Fluvastatin for prevention of cardiac events following successful first percutaneous coronary intervention: a randomized controlled trial. (Original Contribution)

The cholesterol-lowering drug fluvastatin may prevent coronary artery blockage in patients who have had angioplasty for coronary artery disease, according to a study of 1,677 patients. During an average follow-up of four years, 21% of the patients who took fluvastatin had a heart attack, sudden death, repeat angioplasty, or coronary artery bypass compared to 27% of the patients who took a placebo, or inactive substance.
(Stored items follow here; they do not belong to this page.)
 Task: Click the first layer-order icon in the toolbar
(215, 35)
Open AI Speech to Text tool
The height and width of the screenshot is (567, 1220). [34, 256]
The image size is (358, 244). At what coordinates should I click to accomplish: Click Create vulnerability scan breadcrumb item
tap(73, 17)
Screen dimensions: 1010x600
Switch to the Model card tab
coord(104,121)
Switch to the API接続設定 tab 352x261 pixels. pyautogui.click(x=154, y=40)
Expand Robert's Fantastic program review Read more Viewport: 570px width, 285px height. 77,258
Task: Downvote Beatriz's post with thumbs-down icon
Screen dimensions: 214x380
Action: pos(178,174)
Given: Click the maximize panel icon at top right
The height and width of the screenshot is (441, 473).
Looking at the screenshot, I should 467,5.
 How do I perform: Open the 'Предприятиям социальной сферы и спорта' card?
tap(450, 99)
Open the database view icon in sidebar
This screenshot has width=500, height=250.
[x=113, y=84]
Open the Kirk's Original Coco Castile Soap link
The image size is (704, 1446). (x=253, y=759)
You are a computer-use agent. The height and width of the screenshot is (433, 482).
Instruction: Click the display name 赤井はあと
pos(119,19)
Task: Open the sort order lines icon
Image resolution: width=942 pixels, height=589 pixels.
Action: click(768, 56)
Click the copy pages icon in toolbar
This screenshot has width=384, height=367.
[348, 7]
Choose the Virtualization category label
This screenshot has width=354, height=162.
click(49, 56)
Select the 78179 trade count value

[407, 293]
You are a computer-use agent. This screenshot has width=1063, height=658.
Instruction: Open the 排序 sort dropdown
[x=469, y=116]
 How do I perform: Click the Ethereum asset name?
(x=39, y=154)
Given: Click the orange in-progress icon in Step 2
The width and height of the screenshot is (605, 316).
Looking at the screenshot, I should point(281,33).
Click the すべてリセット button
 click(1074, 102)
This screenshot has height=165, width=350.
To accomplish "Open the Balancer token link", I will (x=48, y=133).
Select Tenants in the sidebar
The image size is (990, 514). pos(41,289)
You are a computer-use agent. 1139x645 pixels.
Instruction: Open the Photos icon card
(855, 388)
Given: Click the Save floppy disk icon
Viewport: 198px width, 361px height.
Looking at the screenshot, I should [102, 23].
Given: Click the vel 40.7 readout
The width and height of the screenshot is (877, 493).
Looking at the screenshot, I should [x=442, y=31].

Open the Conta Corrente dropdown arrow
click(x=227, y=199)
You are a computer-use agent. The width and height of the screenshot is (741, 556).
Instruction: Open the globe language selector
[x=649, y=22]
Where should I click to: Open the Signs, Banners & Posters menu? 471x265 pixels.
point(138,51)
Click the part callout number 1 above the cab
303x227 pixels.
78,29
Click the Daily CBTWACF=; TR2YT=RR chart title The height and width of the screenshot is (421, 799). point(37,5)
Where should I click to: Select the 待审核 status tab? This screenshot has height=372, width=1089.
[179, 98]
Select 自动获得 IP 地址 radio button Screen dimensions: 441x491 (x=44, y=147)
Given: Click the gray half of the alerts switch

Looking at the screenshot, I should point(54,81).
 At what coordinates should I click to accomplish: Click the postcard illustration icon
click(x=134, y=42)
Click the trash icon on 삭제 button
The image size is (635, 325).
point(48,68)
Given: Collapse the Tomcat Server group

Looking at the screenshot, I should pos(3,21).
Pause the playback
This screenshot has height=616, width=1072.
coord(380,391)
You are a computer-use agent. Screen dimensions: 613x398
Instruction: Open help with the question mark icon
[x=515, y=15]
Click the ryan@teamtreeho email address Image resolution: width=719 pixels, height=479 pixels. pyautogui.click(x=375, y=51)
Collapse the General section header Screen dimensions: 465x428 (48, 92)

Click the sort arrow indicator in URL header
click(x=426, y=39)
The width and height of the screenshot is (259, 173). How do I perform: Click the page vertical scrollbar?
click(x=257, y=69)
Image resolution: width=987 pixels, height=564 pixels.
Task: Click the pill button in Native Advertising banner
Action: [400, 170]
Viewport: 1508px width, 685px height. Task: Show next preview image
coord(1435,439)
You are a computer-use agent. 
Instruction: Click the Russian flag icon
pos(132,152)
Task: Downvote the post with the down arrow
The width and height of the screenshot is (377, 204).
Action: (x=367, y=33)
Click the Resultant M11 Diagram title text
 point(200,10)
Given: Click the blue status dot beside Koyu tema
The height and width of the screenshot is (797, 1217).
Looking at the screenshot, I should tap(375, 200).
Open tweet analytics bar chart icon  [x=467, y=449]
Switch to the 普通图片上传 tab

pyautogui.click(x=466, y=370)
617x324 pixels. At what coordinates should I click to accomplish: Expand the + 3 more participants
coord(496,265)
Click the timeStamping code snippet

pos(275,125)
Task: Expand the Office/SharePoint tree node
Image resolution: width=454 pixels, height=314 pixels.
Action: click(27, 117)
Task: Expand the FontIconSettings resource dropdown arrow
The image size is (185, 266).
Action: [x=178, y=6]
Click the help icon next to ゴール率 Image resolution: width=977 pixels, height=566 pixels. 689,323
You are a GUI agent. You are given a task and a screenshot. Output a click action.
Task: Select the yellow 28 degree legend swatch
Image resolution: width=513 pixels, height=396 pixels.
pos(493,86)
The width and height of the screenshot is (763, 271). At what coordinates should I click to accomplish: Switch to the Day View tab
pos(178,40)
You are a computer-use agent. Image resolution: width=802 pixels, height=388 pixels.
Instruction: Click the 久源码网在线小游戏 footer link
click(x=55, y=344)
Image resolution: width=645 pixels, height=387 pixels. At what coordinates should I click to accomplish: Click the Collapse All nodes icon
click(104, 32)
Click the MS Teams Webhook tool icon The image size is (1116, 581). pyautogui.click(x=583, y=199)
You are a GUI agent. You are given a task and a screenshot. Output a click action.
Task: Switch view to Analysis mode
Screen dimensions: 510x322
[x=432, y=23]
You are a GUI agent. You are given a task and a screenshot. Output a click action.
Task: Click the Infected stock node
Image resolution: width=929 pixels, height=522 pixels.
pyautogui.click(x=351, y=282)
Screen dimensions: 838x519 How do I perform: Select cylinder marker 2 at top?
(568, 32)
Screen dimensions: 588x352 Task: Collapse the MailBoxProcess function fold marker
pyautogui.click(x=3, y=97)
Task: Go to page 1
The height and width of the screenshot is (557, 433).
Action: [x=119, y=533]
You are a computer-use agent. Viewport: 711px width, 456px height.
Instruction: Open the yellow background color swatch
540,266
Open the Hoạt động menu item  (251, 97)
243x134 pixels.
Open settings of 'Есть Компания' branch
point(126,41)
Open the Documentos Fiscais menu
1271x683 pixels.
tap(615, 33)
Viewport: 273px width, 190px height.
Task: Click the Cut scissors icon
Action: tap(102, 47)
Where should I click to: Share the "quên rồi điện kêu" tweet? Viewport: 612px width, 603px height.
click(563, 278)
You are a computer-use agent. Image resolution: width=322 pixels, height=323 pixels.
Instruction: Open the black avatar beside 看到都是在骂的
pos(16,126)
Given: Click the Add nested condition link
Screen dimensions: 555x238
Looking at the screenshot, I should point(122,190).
Context Percutaneous coronary intervention (PCI) is associated with excellent short-term improvements in ischemic symptoms, yet only three fifths of PCI patients at 5 years and one third of patients at 10 years remain free of major adverse cardiac events (MACE). Objective To determine whether treatment with fluvastatin reduces MACE in patients who have undergone PCI. Design and Setting Randomized, double-blind, placebo-controlled trial conducted at 77 referral centers in Europe, Canada, and Brazil. Patients A total of 1677 patients (aged 18-80 years) recruited between April 1996 and October 1998 with stable or unstable angina or silent ischemia following successful completion of their first PCI who had baseline total cholesterol levels between 135 and 270 mg/dL (3.5-7.0 mmol/L), with fasting triglyceride levels of less than 400 mg/dL (4.5 mmol/L). Interventions Patients were randomly assigned to receive treatment with fluvastatin, 80 mg/d (n = 844), or matching placebo (n = 833) at hospital discharge for 3 to 4 years. Main Outcome Measure Survival time free of MACE, defined as cardiac death, nonfatal myocardial infarction, or reintervention procedure, compared between the treatment and placebo groups. Results Median time between PCI and first dose of study medication was 2.0 days, and median follow-up was 3.9 years. MACE-free survival time was significantly longer in the fluvastatin group (P=.01). One hundred eighty-one (21.4%) of 844 patients in the fluvastatin group and 222 (26.7%) of 833 patients in the placebo group had at least 1 MACE (relative risk ERR], 0.78; 95% confidence interval [CI], 0.64-0.95; P= .01). This result was independent of baseline total cholesterol levels (above [RR, 0.76; 95% CI, 0.56-1.04] vs below ERR, 0.77; 95% CI, 0.57-1.02] the median). In subgroup analysis, the risk of MACE was reduced in patients with diabetes (n 202; RR, 0.53; 95% Cl, 0.29-0.97; P= .04) and in those with multivessel disease (n = 614; RR, 0.66; 95% CI, 0.48-0.91; P= .01) who received fluvastatin compared with those who received placebo. There were no instances of creatine phosphokinase elevations 10 or more times the upper limit of normal or rhabdomyolysis in the fluvastatin group. Conclusion Fluvastatin treatment in patients with average cholesterol levels undergoing their first successful PCI significantly reduces the risk of major adverse cardiac events.